▸ **Brief**:
Extract the text of each entry that follows, reproducing every line verbatim, and omit the pictures from your answer.

▸ **Record excerpts**:
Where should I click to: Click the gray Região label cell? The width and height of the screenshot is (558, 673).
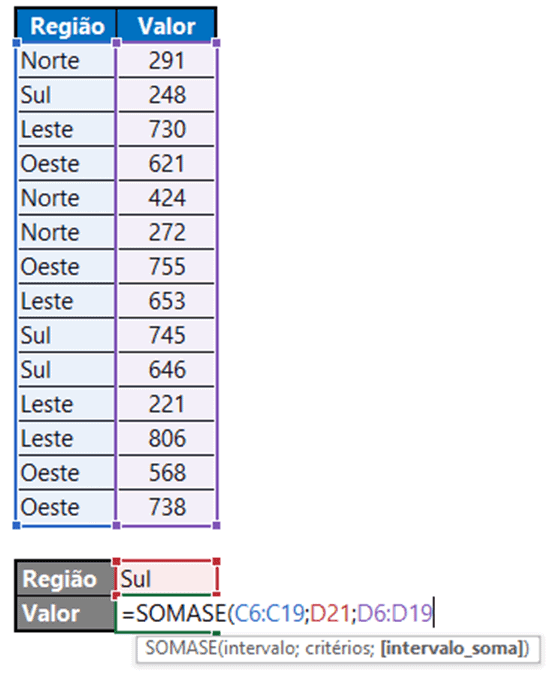coord(64,579)
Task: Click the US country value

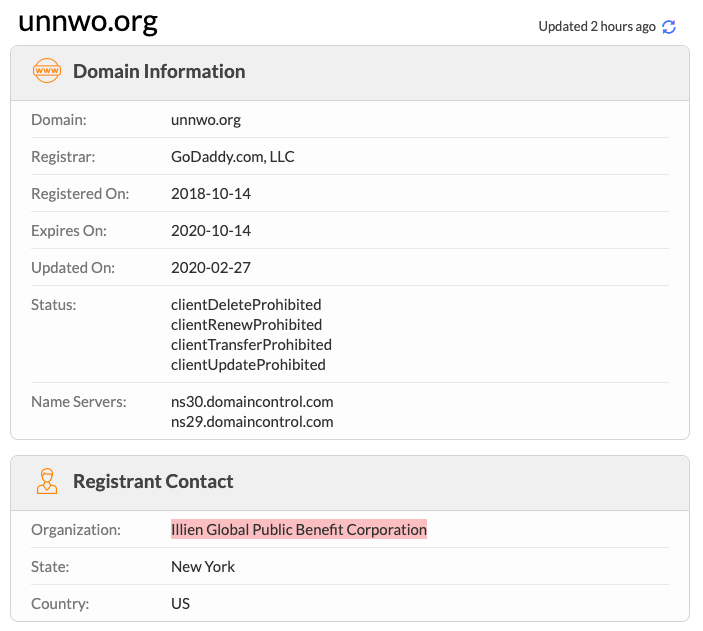Action: coord(180,603)
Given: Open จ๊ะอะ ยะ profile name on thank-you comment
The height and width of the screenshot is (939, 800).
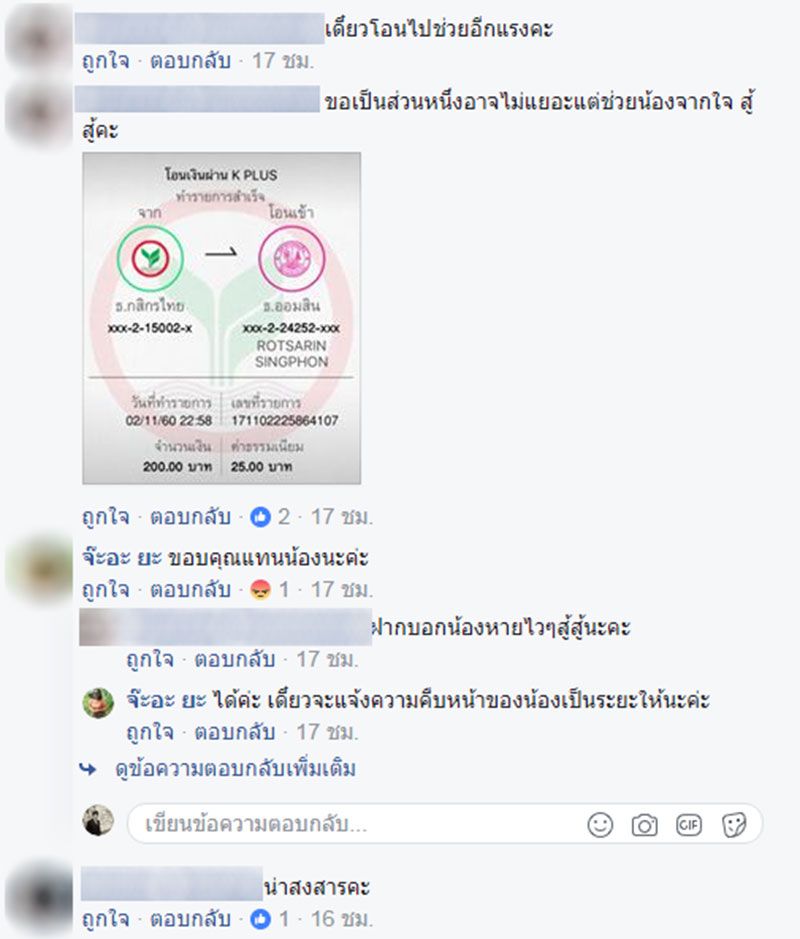Looking at the screenshot, I should click(122, 558).
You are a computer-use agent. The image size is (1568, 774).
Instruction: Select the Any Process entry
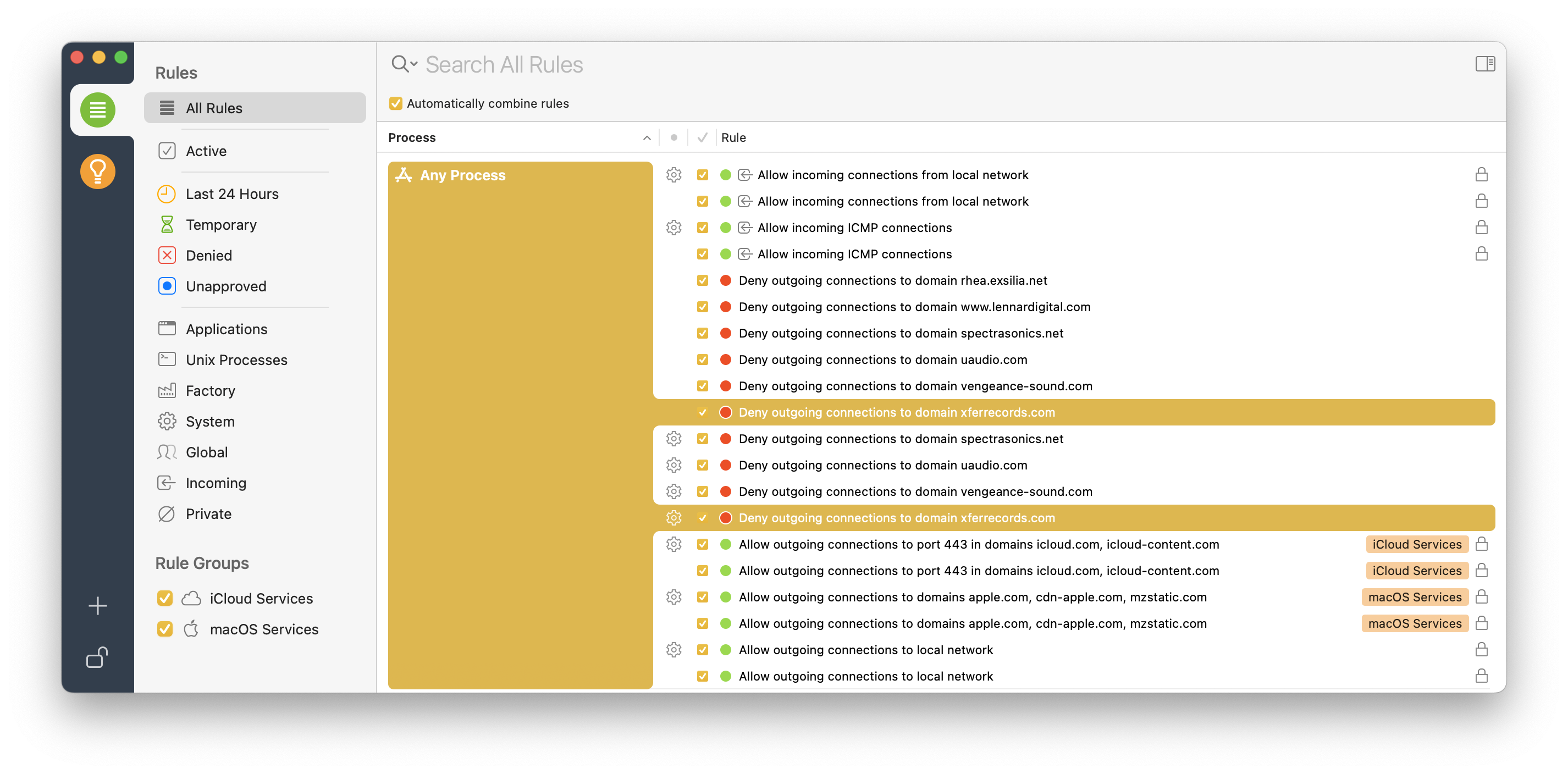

▸ **Answer to the exercise**:
Where should I click to: Click the gray Região label cell? The width and height of the screenshot is (558, 673).
coord(64,579)
Task: Click the US country value

Action: coord(180,603)
Given: Open จ๊ะอะ ยะ profile name on thank-you comment
The height and width of the screenshot is (939, 800).
Looking at the screenshot, I should click(122, 558).
You are a computer-use agent. The image size is (1568, 774).
Instruction: Select the Any Process entry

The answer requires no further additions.